Opinião
O mosteiro
Por Rubens Amador
Jornalista
Ormênio, depois de muito filosofar resolveu partir para nova vida.
Ficou sabendo de uma rigorosa seita, no Tibet, que aceitava pessoas que se despojassem de tudo que fosse material.
Depois de uma íngreme escalada, chegou finalmente ao tal Mosteiro tibetano. Bateu à porta, faminto, andrajoso, na maior pobreza. Nosso personagem disse logo a que vinha, e foi levado à frente do Lama.

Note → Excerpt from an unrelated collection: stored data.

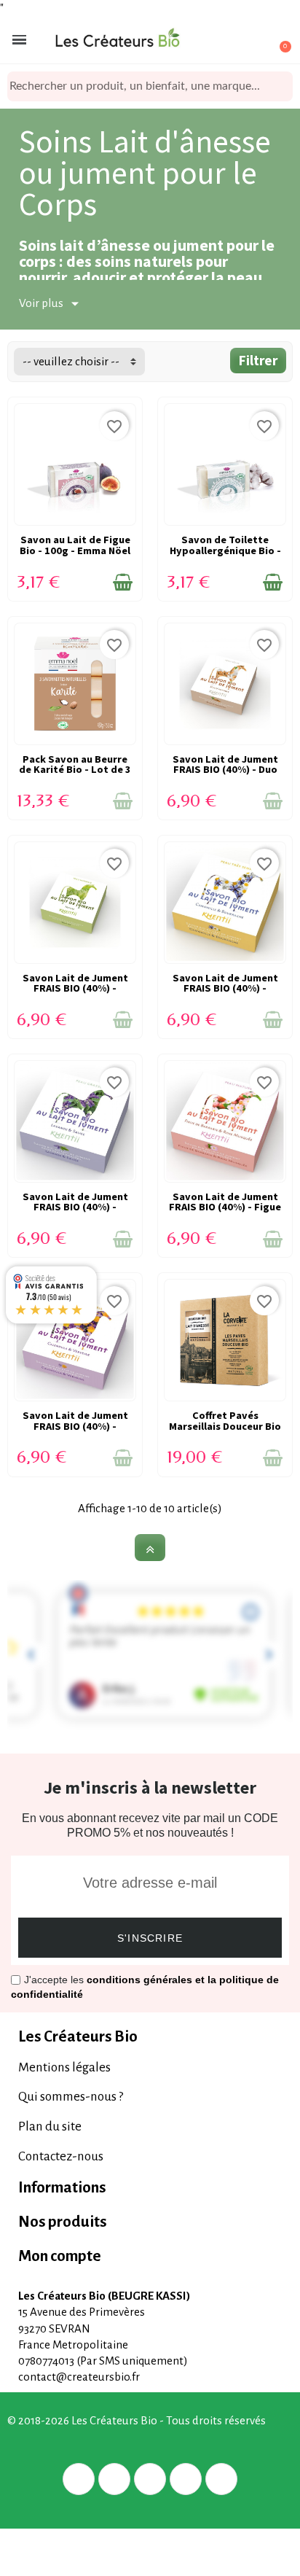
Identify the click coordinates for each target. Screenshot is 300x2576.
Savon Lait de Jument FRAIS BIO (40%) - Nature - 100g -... (75, 988)
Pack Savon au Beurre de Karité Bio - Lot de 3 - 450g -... (75, 769)
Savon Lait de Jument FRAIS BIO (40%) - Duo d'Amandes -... (225, 769)
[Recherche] (282, 86)
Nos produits (62, 2222)
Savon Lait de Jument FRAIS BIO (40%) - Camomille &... (225, 988)
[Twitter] (114, 2479)
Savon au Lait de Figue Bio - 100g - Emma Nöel (75, 544)
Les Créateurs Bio (78, 2036)
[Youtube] (221, 2479)
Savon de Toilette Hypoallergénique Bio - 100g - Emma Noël (225, 550)
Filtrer (258, 360)
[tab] (150, 2037)
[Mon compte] (226, 41)
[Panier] (277, 39)
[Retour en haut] (150, 1548)
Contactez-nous (60, 2156)
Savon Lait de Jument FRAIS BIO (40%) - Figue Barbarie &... (225, 1207)
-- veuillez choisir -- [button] (71, 361)
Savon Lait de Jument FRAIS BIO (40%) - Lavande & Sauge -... (75, 1207)
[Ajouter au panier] (122, 582)
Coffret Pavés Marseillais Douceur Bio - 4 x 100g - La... (225, 1426)
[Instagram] (186, 2479)
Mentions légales (64, 2067)
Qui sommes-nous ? (70, 2097)
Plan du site (50, 2126)
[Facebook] (79, 2479)
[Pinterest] (150, 2479)
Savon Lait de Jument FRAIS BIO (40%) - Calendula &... (75, 1426)
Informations (62, 2187)
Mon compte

"Gostaria de só orar e meditar, em regime da mais profunda dureza, para purificar minha alma de pecador, Mestre."
O líder religioso falou: "Encontraste a tua casa, filho. Para teres uma ideia de nossa meditação profunda, aqui cada interno tem direito a pronunciar só duas palavras de dez em dez anos!"
"Aceito com alegria, Mestre. Oxalá eu seja digno de tanta bondade".
E foi aceito. Depois de rápida cerimônia, obrigaram-no a jogar fora uma ventarola de papelão com que se abanara durante sua caminhada, propaganda de um xarope. Aquilo, lá, era considerado luxo!
Passados os primeiros dez anos de internato é chegado o dia do nosso herói pronunciar as suas primeiras duas palavras!
Havia um parlatório secular, de carvalho, no centro de pequeno átrio. O Lama ficava numa liteira de palha. Os monges se preparavam para ouvir as duas primeiras palavras do novel irmão, mãos postas no peito e cabeças abaixadas.
O Lama faz um delicado sinal com a mão direita, para que o iniciado pronunciasse suas duas sentenças.
Ormênio ergue a cabeça e diz, como um brado : "Comida ruim!"
É feita uma prece em hindustão antigo, e com novo gesto do Lama, o interno desce as escadas, encerrando-se assim aquela primeira reunião decenal.
Eis que chegam os novos dez anos das segundas duas palavras. O ritual repete-se. Silêncio profundo. Recebido o sinal o homem fala, lacônico, como se impunha.
"Comida fria!"
Articuladas as duas palavras da cerimônia, com novo gesto de mão o Lama convida o pronunciante a recolher-se e aguardar seus próximos dez anos.
Já a três décadas de interno naquele severo mosteiro tibetano, cabelo grisalho e muito magro, aproxima-se Ormênio do átrio, para a famosa declinação decenal das duas ritualísticas palavras a que tinha direito, no agora trintenário período.
Novo gesto delicado do Lama leva o irmão ao parlatório, que pronuncia, com certa ansiedade, as duas palavras ritualísticas que lhe cabiam: "Vou embora!"
Aí o Lama levanta-se, agastado, já sem a dignidade própria da sua elevada condição monástica, e diz, mãos à cintura: "Eu sabia que este negócio ia acabar nisto. Você vive reclamando!"